Even after reading up on the most rudimentary candlestick basics, you can easily spot the opening and closing price for a security on a candlestick chart. These price levels can be very important areas of support and resistance from day to day, and knowing where they are can be extremely helpful, especially for short-term traders.
Candlesticks aren’t just pretty faces. Candlestick charts also feature specific patterns that you can identify and use to decide when it’s time to buy, sell, or wait on a trade or investment. These patterns can be a real boon to your work with securities, and you can combine them with other technical indicators for even more reliable results.
Understanding Candlestick Components
You can’t trade and invest effectively by using candlestick charts unless you understand candlestick patterns, and you may have a very hard time understanding those patterns if you aren’t familiar with basic candlestick construction. Candlestick charting starts with the knowledge of what it takes to make a candlestick and how changes in that basic information affect a candlestick’s appearance and what it means. For starters, you need to know what goes into creating a candlestick’s wick (the thin vertical line) and its candle (the thick part in the middle).
The following four pieces of information are combined to create a candlestick:
Price on the open: The price at which a security opens in a given period is the first piece of information used in creating a candlestick. Depending on whether the security’s performance is bullish or bearish, the opening price corresponds to either the bottom edge of a candlestick’s candle or the top edge. Candlesticks that represent bullish price action appear white on a chart in this book but green in many charting packages, and candlesticks that represent bearish price action appear black or red when color is available.

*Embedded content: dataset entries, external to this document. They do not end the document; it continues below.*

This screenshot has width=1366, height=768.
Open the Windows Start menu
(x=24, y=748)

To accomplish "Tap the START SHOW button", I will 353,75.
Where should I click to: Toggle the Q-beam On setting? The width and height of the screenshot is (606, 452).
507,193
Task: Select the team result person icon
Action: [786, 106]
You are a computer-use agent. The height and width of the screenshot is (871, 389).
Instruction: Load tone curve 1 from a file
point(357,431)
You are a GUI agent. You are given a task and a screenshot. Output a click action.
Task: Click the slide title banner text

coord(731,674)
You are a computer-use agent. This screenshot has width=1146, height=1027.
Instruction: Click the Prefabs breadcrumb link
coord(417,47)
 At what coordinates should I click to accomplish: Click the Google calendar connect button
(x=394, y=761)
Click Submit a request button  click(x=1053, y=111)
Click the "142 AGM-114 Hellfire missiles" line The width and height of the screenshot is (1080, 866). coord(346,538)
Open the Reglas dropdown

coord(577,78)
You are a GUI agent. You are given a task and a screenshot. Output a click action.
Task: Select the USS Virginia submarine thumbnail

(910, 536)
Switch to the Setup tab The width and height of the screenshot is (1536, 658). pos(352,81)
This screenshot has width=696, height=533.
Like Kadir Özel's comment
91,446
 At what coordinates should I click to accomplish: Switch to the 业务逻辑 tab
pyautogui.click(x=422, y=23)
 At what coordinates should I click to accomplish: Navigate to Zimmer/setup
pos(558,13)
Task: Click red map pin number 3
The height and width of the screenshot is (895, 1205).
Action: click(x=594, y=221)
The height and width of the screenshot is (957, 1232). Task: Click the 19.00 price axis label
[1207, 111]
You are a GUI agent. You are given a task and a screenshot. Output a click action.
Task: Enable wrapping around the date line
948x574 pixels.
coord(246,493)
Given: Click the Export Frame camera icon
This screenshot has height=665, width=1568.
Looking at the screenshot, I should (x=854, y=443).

High price: The highest price that a security reaches during a given period corresponds to the top of a candlestick’s wick. If a security opens at a certain price and then trades consistently lower than that price throughout the period, there won’t be any wick above the candle.
Low price: The lowest price that a security reaches during a period corresponds to the bottom of a candlestick’s wick. If the price action for that period is extremely bullish, and prices trade higher than the open, there won’t be any wick below the candle.
Price on the close: When a security finishes trading during a given period, its closing price is the last piece of information used to create a candlestick. Depending on the security’s performance during that period, the closing price can correspond to either the top edge of a candlestick’s candle (if the period was bullish) or the bottom edge (if the period was bearish).
As a true candlestick devotee, I believe that you can gain far more insight into a period’s trading by looking at a candlestick than you can by looking at another type of charting tool. Want proof? Take a look at Figure 1-1.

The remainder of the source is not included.